WordPress invented the printing press for the post-printing age. They called it Gutenberg, thus positively impacting people’s factual knowledge in the post-factual age, while adversely impacting search trends on Google. Every idiot is searching for keyword Gutenberg and the more enlightened ones for phrase whats the difference between gutenberg and hewlett packard. Apart from circa half a millennium, none.
As for me, who was brought up at the height of the trivia age (aka let’s-see-how-much-encyclopaedic-facts-we-can-input-in-a-schoolkid’s-head-before-it-implodes age), I have a more interesting question. What’s the difference between Gutenberg à la WordPress and Shakespeare? Apart from a few random centuries, none. Both are much ado about nothing. Also, I tend to disapprove of both of them, while everyone else seems to be shitting themselves with enthusiasm, and I’m thinking what the heck I’m missing.

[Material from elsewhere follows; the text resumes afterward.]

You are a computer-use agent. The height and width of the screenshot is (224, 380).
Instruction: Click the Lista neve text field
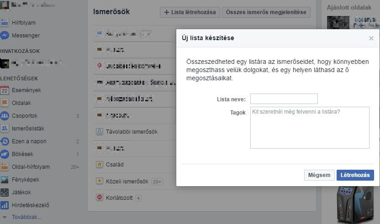pyautogui.click(x=284, y=99)
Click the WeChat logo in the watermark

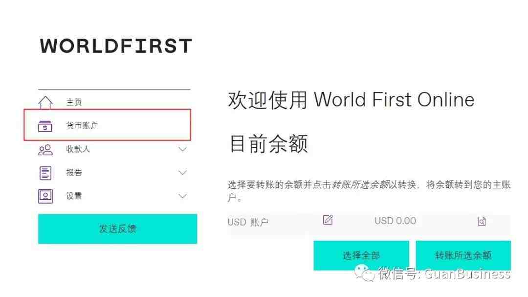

What is this thing, then, this Gutenberg by WordPress? Well. Since we’re on the literary note, let me whip up a simile (worry not, that’s the shit that is easier than the metaphor, or even the oxymoron). Just as WordPress allows you to make a website without actually knowing how to code, so Gutenberg allows you to produce content without knowing how to write. Okay. I might be exaggerating, but not much. Gutenberg is a kind of an upgraded visual editor. Like Word is an upgraded Notepad.
I have literally (not to be confused with literary) no idea (I could just as well finish the sentence here, right?)—no idea what my problem with visual editors is. A childhood trauma, perhaps? Hardly, unless my traumatising encounters with MS Dos count. (To my schoolteacher of IT, who never graded me better than a B: Dude, wanna see my latest bit of JavaScript? Or my new CSS tricks? You know, I happen to be a coder now. So fuck you, in yer face. [Not literally, please.])
I love new stuff and shit that makes other shit easier. I’m not the fashionable weirdo who bakes her own bread though she can buy it courtesy of the supermarket. I suspect I’ve had too much experience with visual editors not doing their one job and me ending up just coding the job, which, as it happened, was more efficient on all fronts. Whenever I hear visual builder, I’m getting measles. I’m kidding. I’m not getting measles at any time because my mother wasn’t a militant bio-mother, so I’m fully vaccinated.
I’m not sure whether the vaccine is the reason I’m semi-autistic. Maybe I was born with it. Maybe it’s Maybelline. It could be Rimmel, too. But not Sephora. I’m not a Sephora person. I know a person who is a Sephora person, which is why I researched what the fuck. It appears that Sephora sells overpriced make-up to those dumb enough to buy it. Which didn’t really answer my what the fuck question. I wear make-up once a week at most (not coincidentally, it coincides with the equally rare occasions when I leave the flat), and so I’m still wearing the glossy red lip gloss I bought five years ago.
Glossy lip gloss is no more fashionable, I hear (and deem it irrelevant), but I no more like it. Trouble is, as is the case with all things you don’t like any more, that the product is bottomless. I assume it’s also past its expiry date; fortunately, I don’t believe in expiry dates. Nothing but propaganda. I shall keep on using and/or eating any expired thing until it manifests highly visible signs of mould which I evaluate as severe enough to justify throwing the shit out. Don’t even try to argue with me. See above for post-factual age. You’re welcome.